As the world once again faces a refugee crisis and a resurgence of coarse nationalism, we realize how fragile democracy can be and how it must be defended at all costs. Casablanca reminds us people have faced these challenges before. And last but not least, the Bogart persona remains ever more relevant. Rick meets the chaos of the world with a wry shrug of the shoulder. In the face of stupidity and outright villainy he quietly takes action on the side of good. That's the resonance for 2017.

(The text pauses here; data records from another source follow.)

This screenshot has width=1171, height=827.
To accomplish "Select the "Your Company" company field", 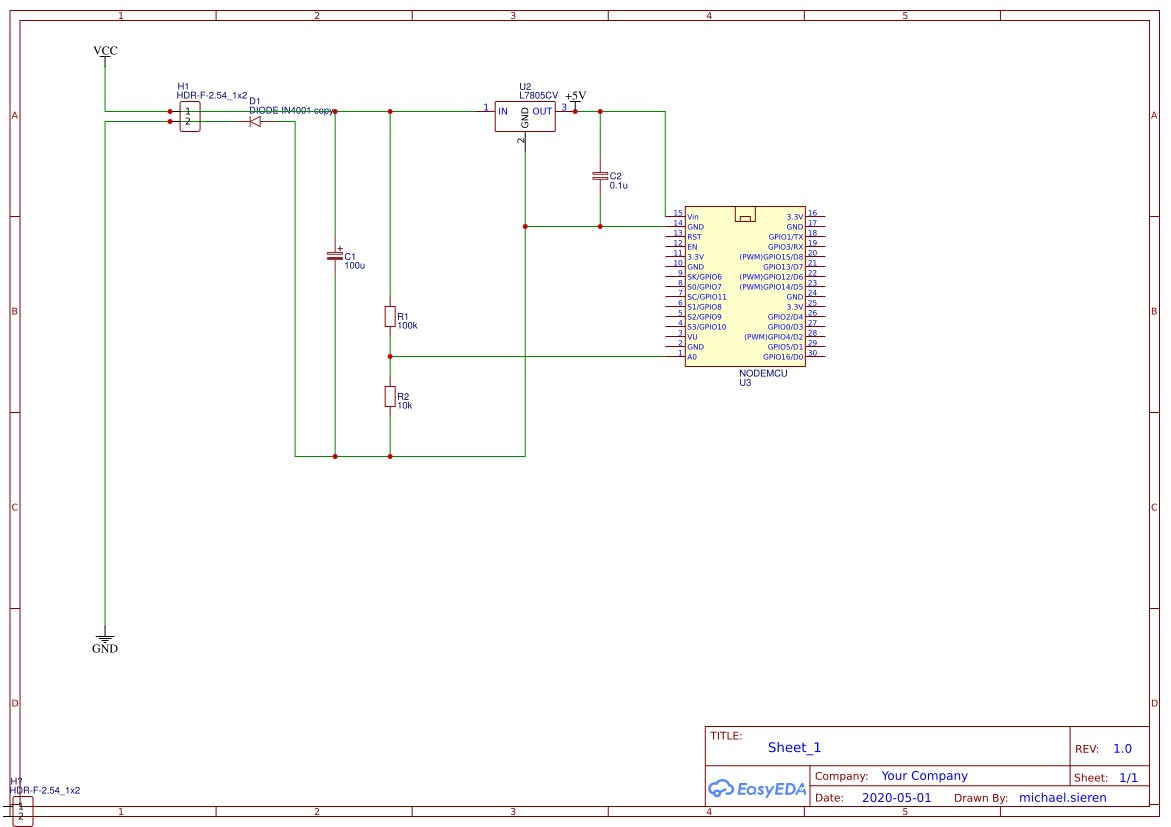I will pos(924,776).
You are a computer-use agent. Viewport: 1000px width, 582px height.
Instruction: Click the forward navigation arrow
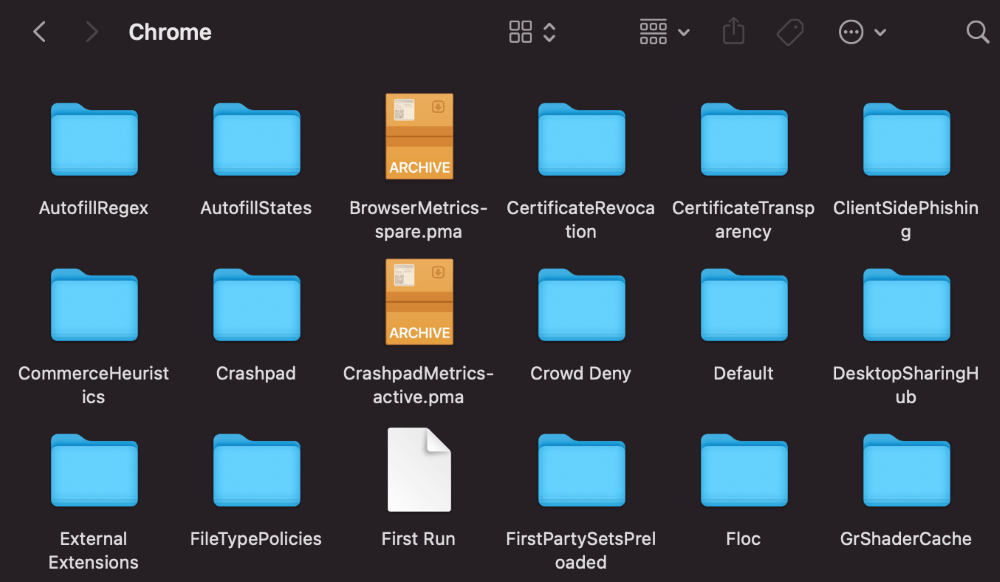click(92, 32)
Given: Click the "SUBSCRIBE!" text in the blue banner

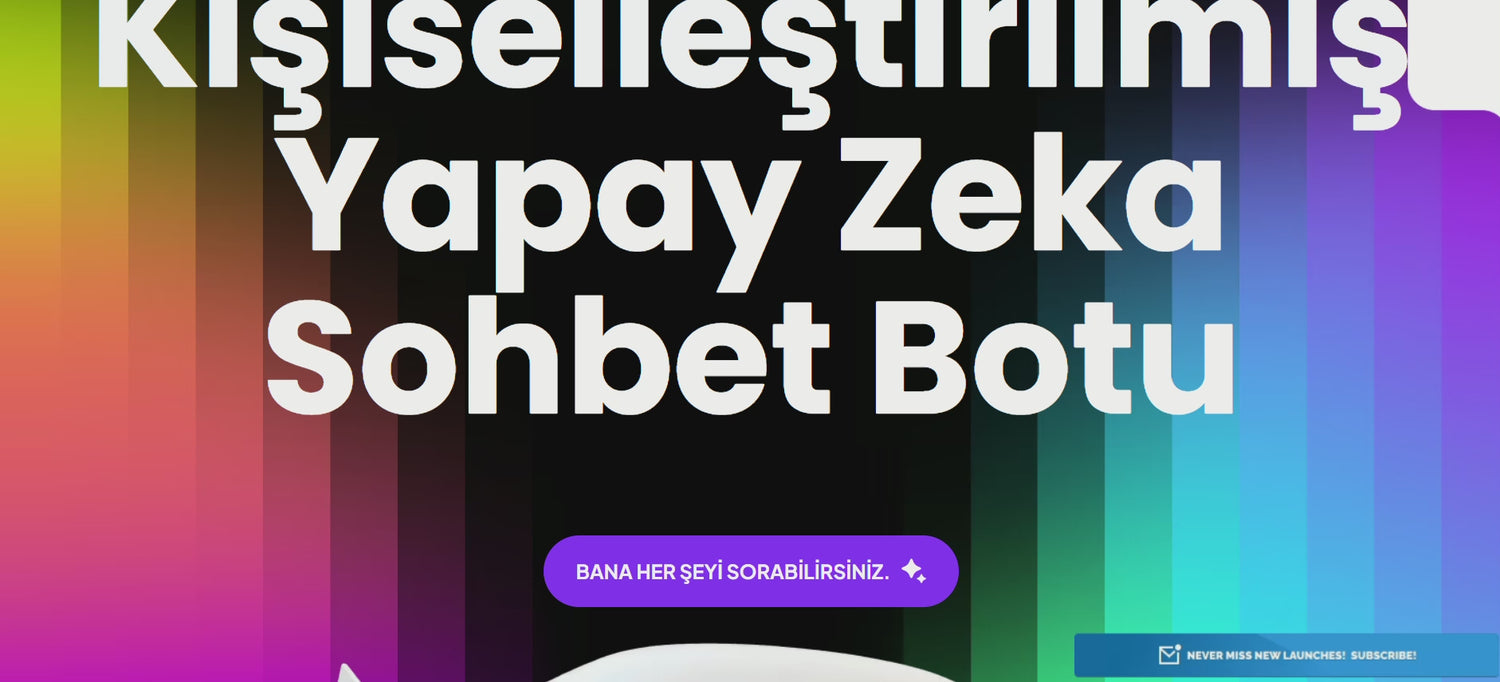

By sheer force of will alone, Damien Chazelle's La La Land charms and entertains. Shot in beautiful technicolor that includes a quiver of cinematic flourishes, and two passionate performances from Emma Stone and Ryan Gosling, La La Land reminds us movies can still be magical. Unashamedly retro without being derivative, it's nostalgia in the best sense of the word. The opening sequence recalls old Hollywood magic as a traffic jam on the L.A. freeway morphs into a grand song and dance sequence. Jazz music figures into the story as well, a reminder of what culture can be and what is lost if we don't cherish it. Gosling plays a struggling jazz piano player Sebastian enamored with the history of jazz, a romantic who wants to keep the art form alive. When a rival musician played by John Legend, chides him for being a traditionalist and not a revolutionary, Sebastian reluctantly agrees. Meanwhile Mia (Emma Stone) is a struggling actress looking for her big break. She meets Sebastian and they get together in what may be a star crossed romance. As his career takes off and Mia's slows down their relationship gets tested. The story might sound thin, but La La Land is anything but that. Each sequence after another brightens the screen with sound and color. The title La La Land seems subversive in itself, daring audiences to take it seriously. Don't be fooled, bittersweet themes roam beneath the surface as well, for the storydeals with a fading musical genre in the form of a fading film genre. But La La Land banishes cynicism with a mere wave of the hand, like The Wizard of Oz, it dwells in the possibilities of dreams.